[Source document — start]
Playwright and Aids Activist Larry Kramer’s Incredible Legacy

Playwright and activist Larry Kramer, pictured in 2016 in New York City
Playwright and activist Larry Kramer, pictured in 2016 in New York City | © Brad Barket / Getty Images

Renowned activist Larry Kramer has died of pneumonia, aged 84. The writer leaves behind a body of work that helped raise awareness of the Aids crisis in the 1980s and helped change attitudes towards the LGBTQ community around the world.

The sad news of Kramer’s passing was announced by his husband, David Webster, on Wednesday, May 27, 2020.

Kramer will be best remembered for his work as an author, most notably his semi-autobiographical play The Normal Heart, as well as his tireless campaigning for people with HIV and Aids. In 1981 Kramer co-founded Gay Men’s Health Crisis (GMHC), an organisation that provided hard-to-find services for men with HIV.

“Larry Kramer was like an Old Testament prophet – angry and righteous,” author and fellow GMCH founder Edmund White said. “He could be scathing and antagonistic or wonderfully compassionate.”
[Source document — finish]
[Available data — start]
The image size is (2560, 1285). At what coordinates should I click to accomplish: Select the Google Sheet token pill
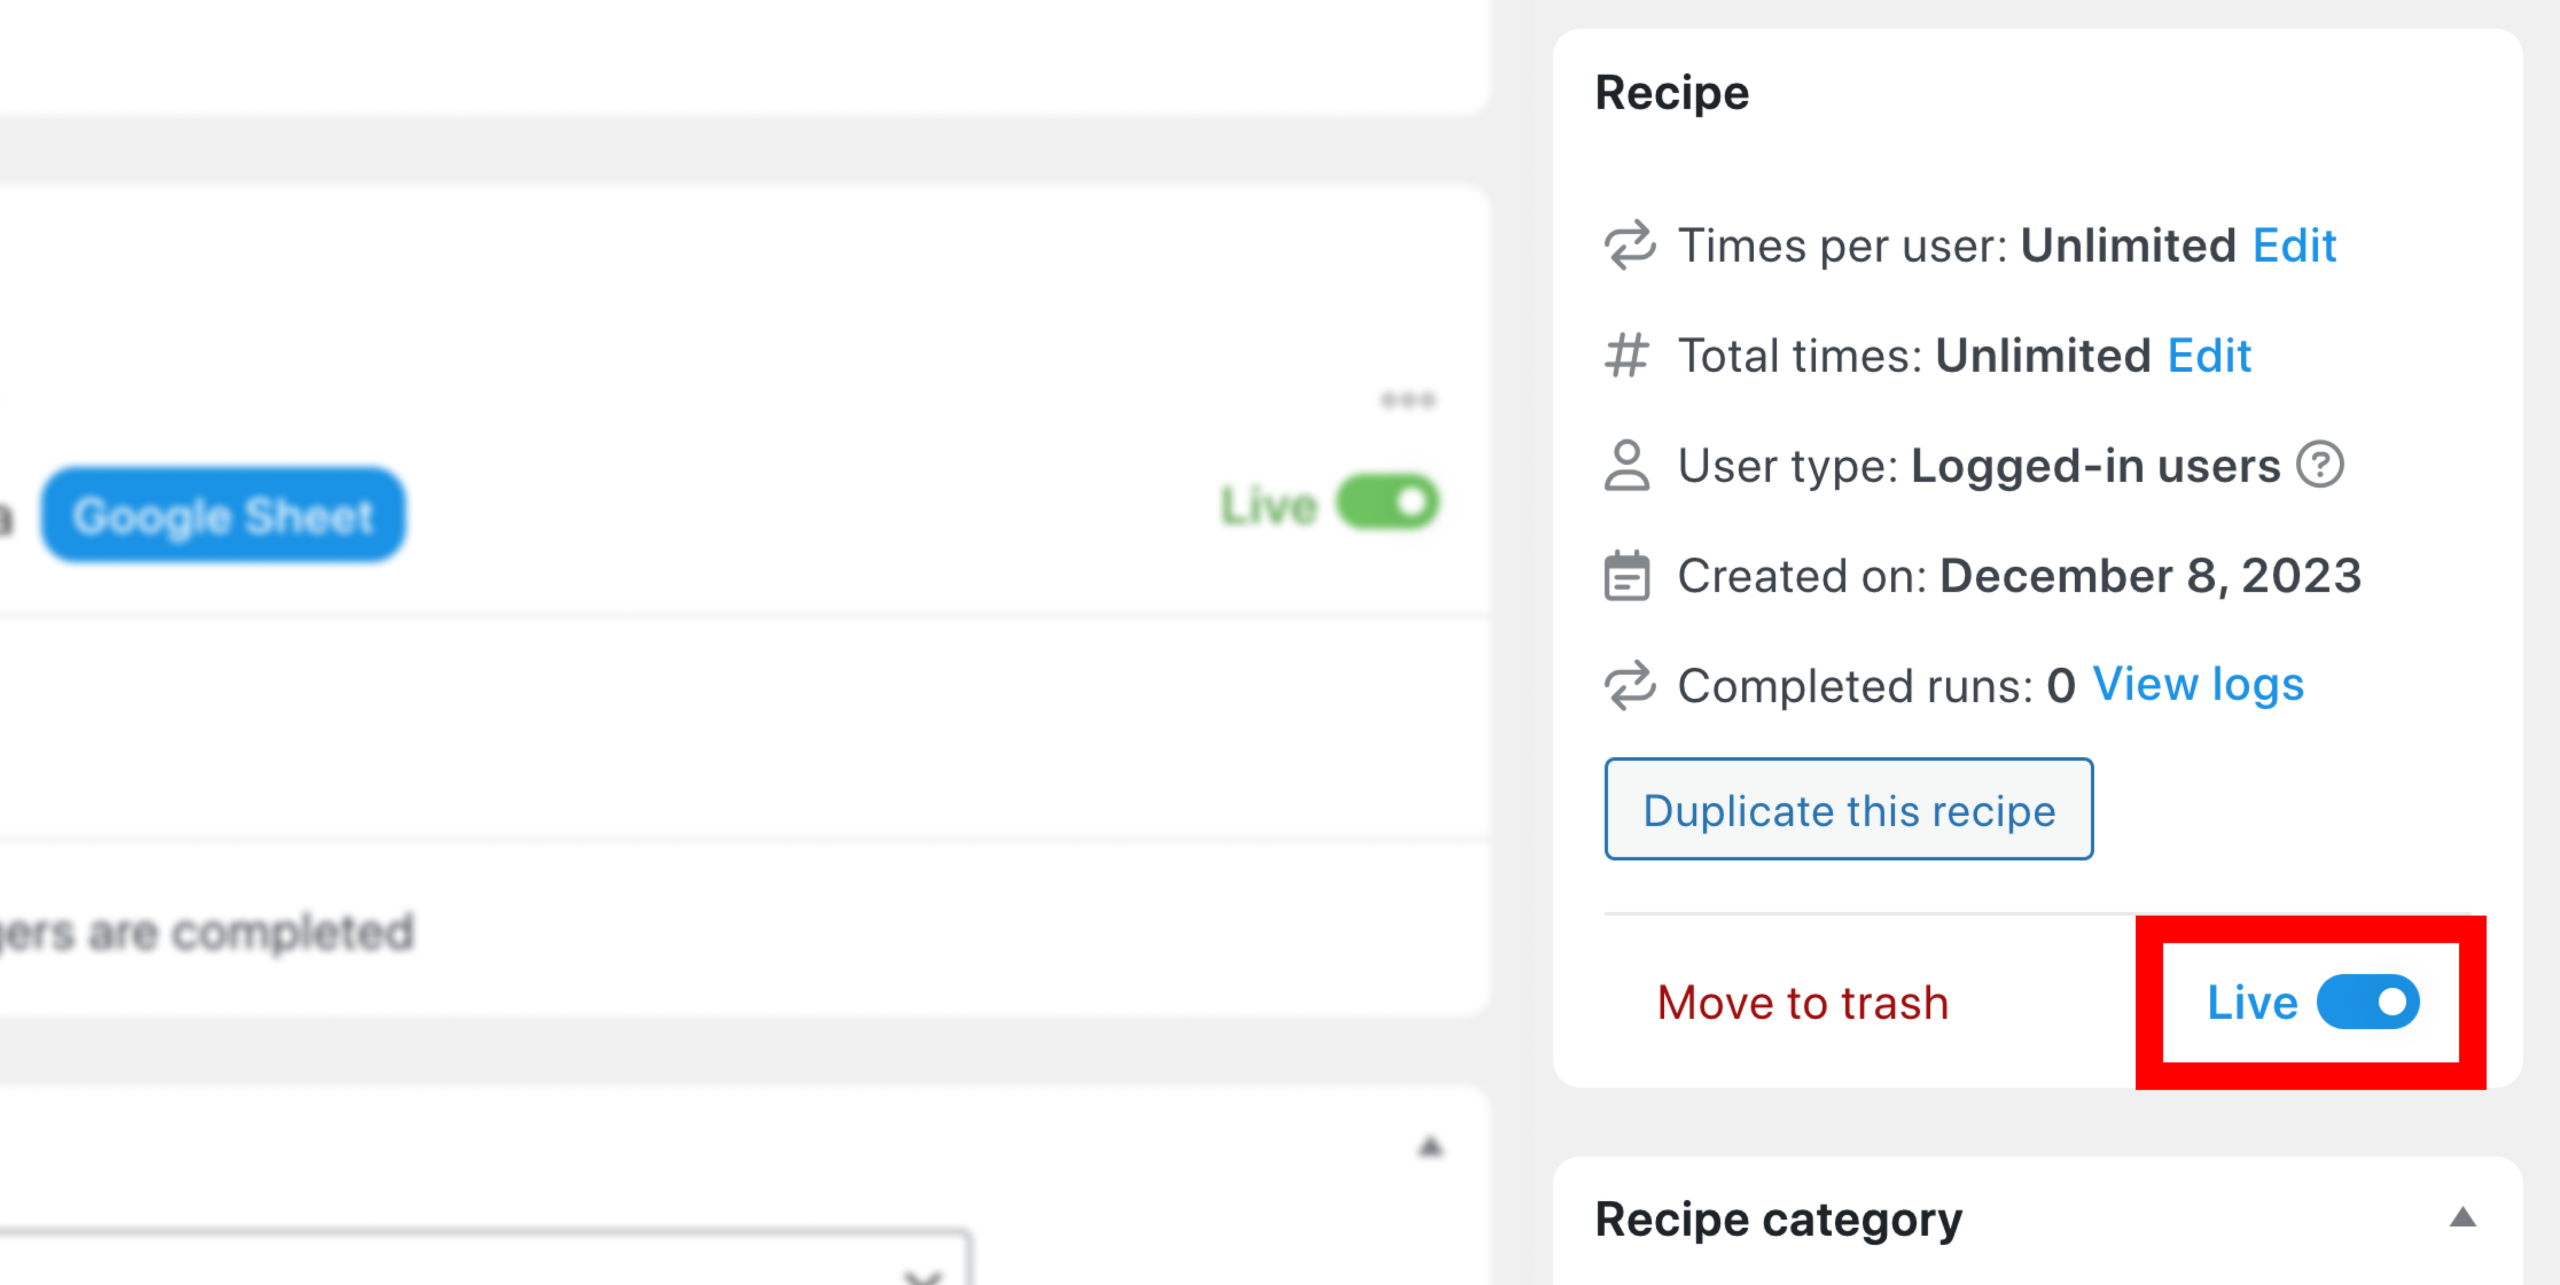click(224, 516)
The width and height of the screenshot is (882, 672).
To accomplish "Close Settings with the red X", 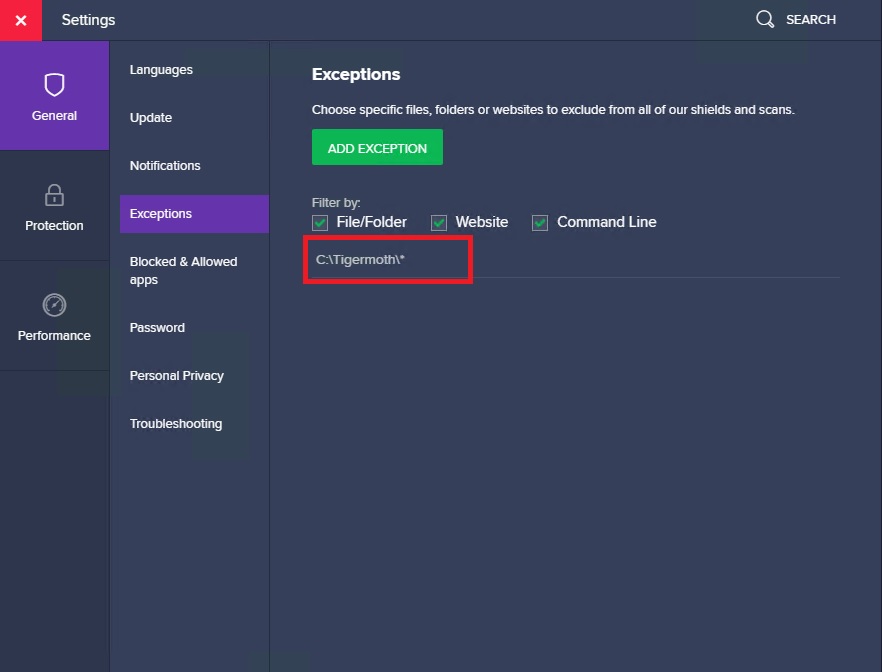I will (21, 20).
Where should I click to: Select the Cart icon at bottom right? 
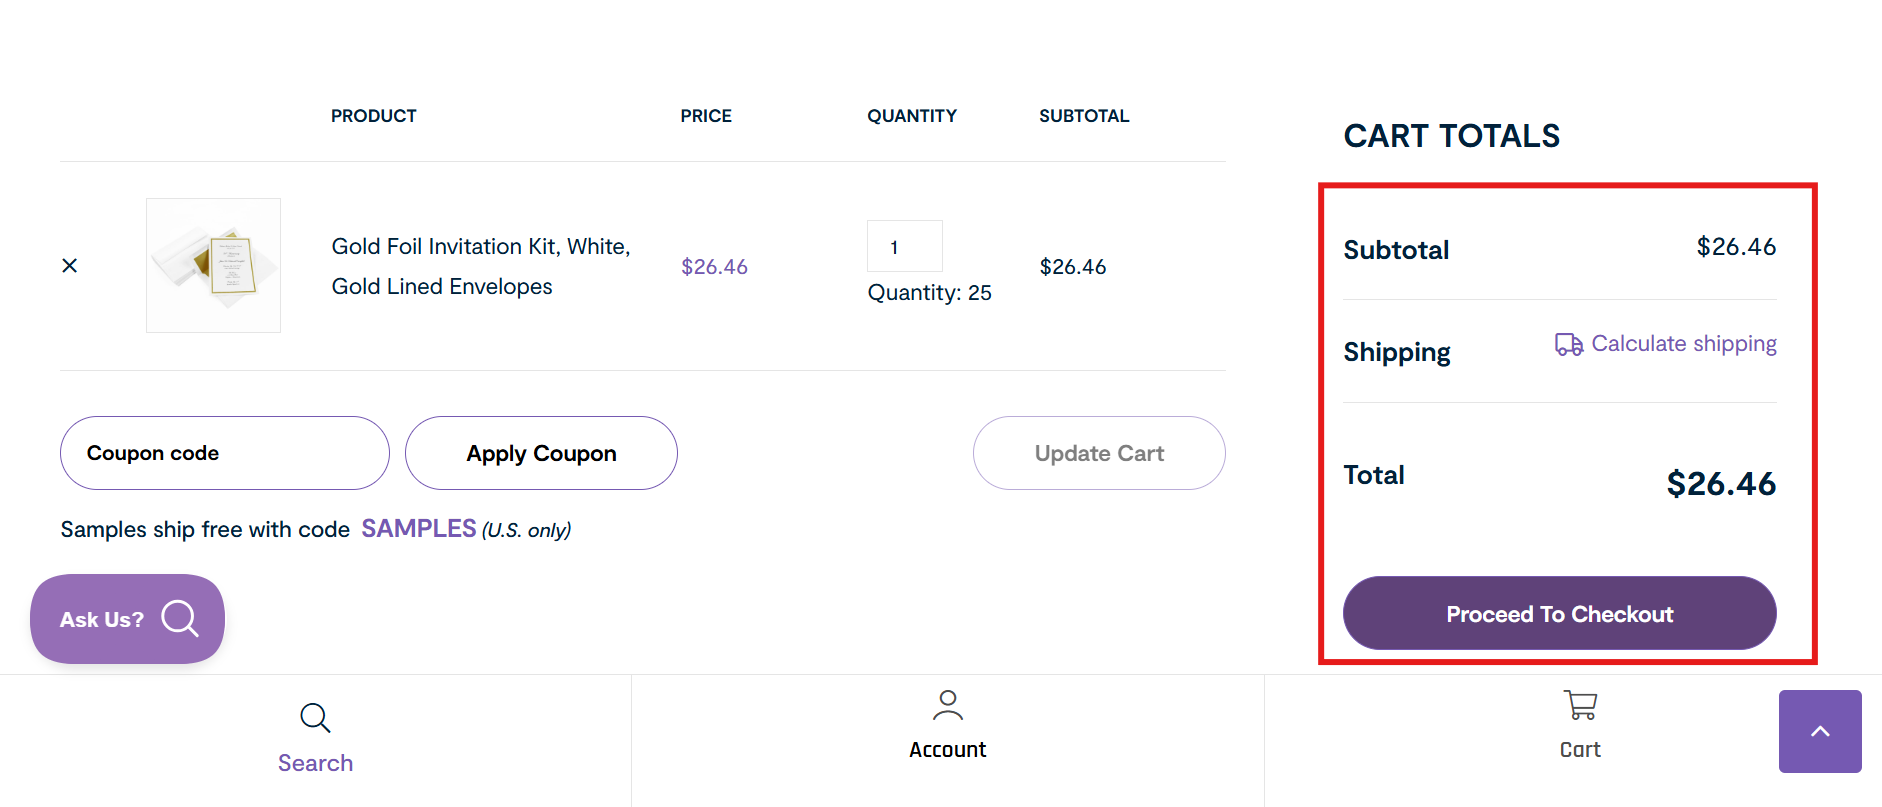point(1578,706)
[Available data — finish]
## Study questions
1. In the article on Larry Kramer, who announced Kramer's death?
2. Resume the article on Larry Kramer's legacy, picking up right after its final sentence.

## Results by task
1. His husband, David Webster, announced it.

2.
Larry Kramer was born in Bridgeport, Connecticut in 1935. He went on to study English literature at Yale. He served a tour with the US Army before moving to London for a short period to work in film and TV production. His big break in the entertainment industry came with his adaptation of Women in Love (1969), which earned an Oscar nomination for best screenplay.

Kramer continued to work in the film industry during the 1970s, but also began to pen his own plays. These early works allowed the writer to explore themes of homosexuality that were impossible to show on screen at the time. In 1973 he wrote Sissies’ Scrapbook and later that decade he released Faggots, a controversial novel about gay men in Manhattan.

At the turn of the 1980s, Kramer began to champion LGBTQ causes that were ignored elsewhere. He lost a partner to Aids in 1984, before he, too, was infected with the virus. In 1987 Kramer set up ActUp (Aids Coalition to Unleash Power) which further highlighted the fight against Aids and HIV.

Meryl Streep and Larry Kramer during amfAR’s Fifth Annual Honoring with Pride Awards Dinner at Gotham Hall in New York City

After a visit to the Dachau concentration camp in Germany, Kramer felt compelled to return to theatre having given up on the medium; The Normal Heart, set between 1981 and 1983 draws parallels between the inaction of the American government in fighting the rising number of deaths attributed to Aids and the paralysis of many nations during the rise of the Nazi party.

The Normal Heart was a huge critical success when it opened off-Broadway in 1985 and has since been produced more than 600 times – on stage and screen – with Kramer himself writing the screenplay for a 2014 HBO film version.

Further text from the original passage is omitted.